* [Extract]:
★ ★ ★ ★ ★ ★ ★

In my humdrum existence, I have to make up games to keep me from going insane.
A favorite is "Beer Bandit." Nigel and I used to play this quite often when we were first married. The rules are simple: whenever you see someone from church (especially someone really pious and devout) in the grocery store, one of you distracts them while the other one fills their shopping cart up with six-packs of beer. Then sit back and watch the hilarity when they are asked for ID at check-out.
Another good one is "Paper or Plastic." Whenever I go to my grocery store, they always ask me "paper or plastic" and I ALWAYS say paper. Without fail, they give me plastic. The amusing part is that the bagger will even have a full on conversation with me about how it's strange that I prefer paper, and the whole time he's putting my food in PLASTIC bags. Now my children wait in eager anticipation to see what kind of bags I bring home and the story that comes with it.
By far, the best game is "Crisco." For some reason, our family doctor is OBSESSED with Crisco. He thinks it can cure anything. Every time we see him he makes a big show of washing his hands before shaking ours and then putting Crisco on them (he has a big lump of it in a bowl by the sink). "Your son has dry skin? Use Crisco." "Chicken pox? Have you tried Crisco?" "Broken arm? Crisco will heal that right up." Now we TRY to get him to say "Crisco" whenever we see him. Sometimes we get desperate, "Doctor, I have a pain on my right side and my pie crusts are not light and fluffy. What should I do?"
I know these are small things, but they keep me smiling and help me get through the day.
17 comments:
The Crisco thing reminds me of Windex in My Big Fat Greek Wedding.
Don't drive yourself crazy with the above deleted comment -- I accidentally posted the same comment twice. (You're probably not obsessive like me, but I hate it when people delete comments from my blog with no explanation. It always makes me want to know what controversial things they were saying).

★ ★ ★ ★ ★ ★ ★

(Stored data entries)
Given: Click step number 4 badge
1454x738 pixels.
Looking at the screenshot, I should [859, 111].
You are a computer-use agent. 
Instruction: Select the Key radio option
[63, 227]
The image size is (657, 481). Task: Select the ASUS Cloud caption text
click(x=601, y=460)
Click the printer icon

★ ★ ★ ★ ★ ★ ★

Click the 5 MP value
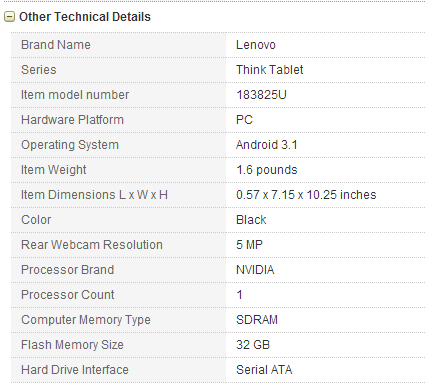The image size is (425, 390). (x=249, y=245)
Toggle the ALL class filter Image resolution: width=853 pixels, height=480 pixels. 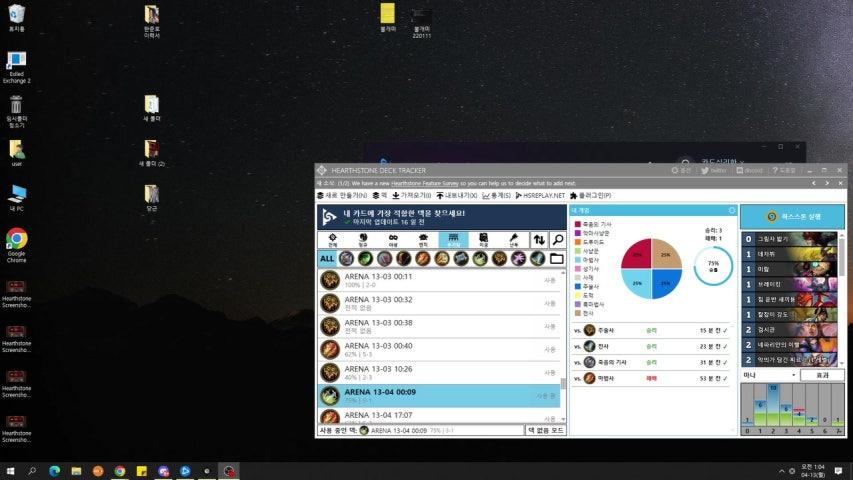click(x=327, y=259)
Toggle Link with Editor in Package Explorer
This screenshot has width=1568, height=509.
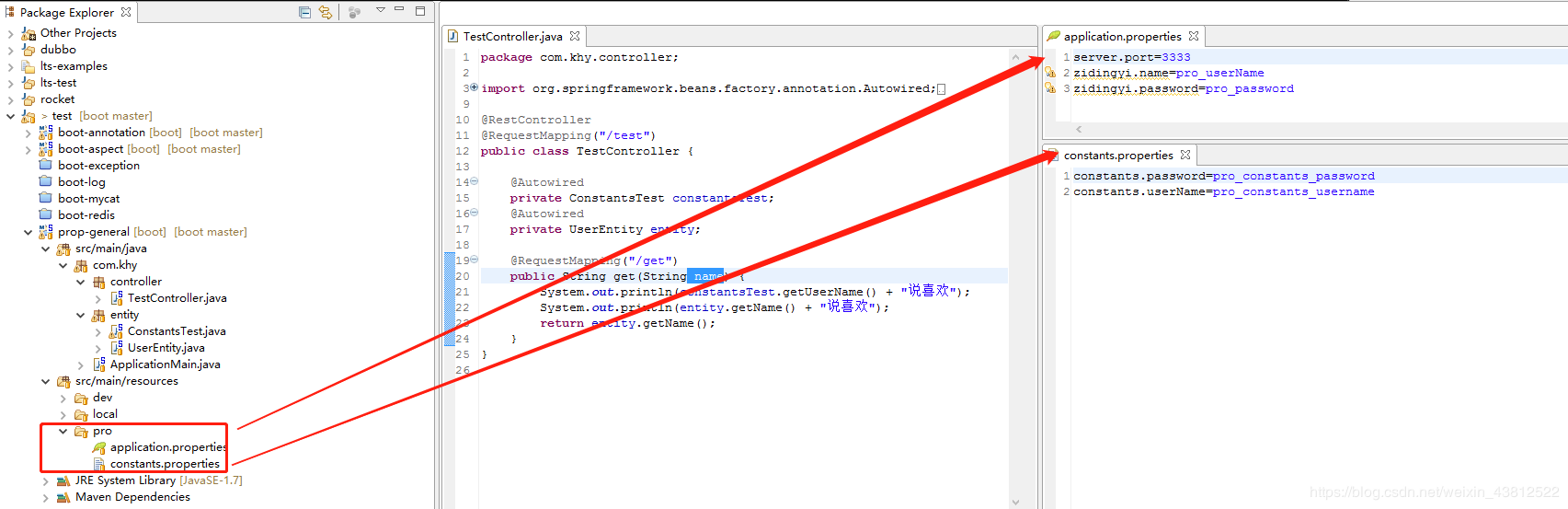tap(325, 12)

★ ★ ★ ★ ★ ★ ★

* [Task 1]: Repeat the blog post from "Another good one" up to and including "comes with it.".
* [Task 2]:
Answer these questions about the blog post:
(a) In "Beer Bandit," what goes into the churchgoer's shopping cart?
(b) Which kind of bag does the writer always ask for at the grocery store?
(c) Where does the family doctor keep his Crisco?

* [Output 1]:
Another good one is "Paper or Plastic." Whenever I go to my grocery store, they always ask me "paper or plastic" and I ALWAYS say paper. Without fail, they give me plastic. The amusing part is that the bagger will even have a full on conversation with me about how it's strange that I prefer paper, and the whole time he's putting my food in PLASTIC bags. Now my children wait in eager anticipation to see what kind of bags I bring home and the story that comes with it.

* [Output 2]:
(a) Six-packs of beer.
(b) Paper.
(c) In a big lump in a bowl by the sink.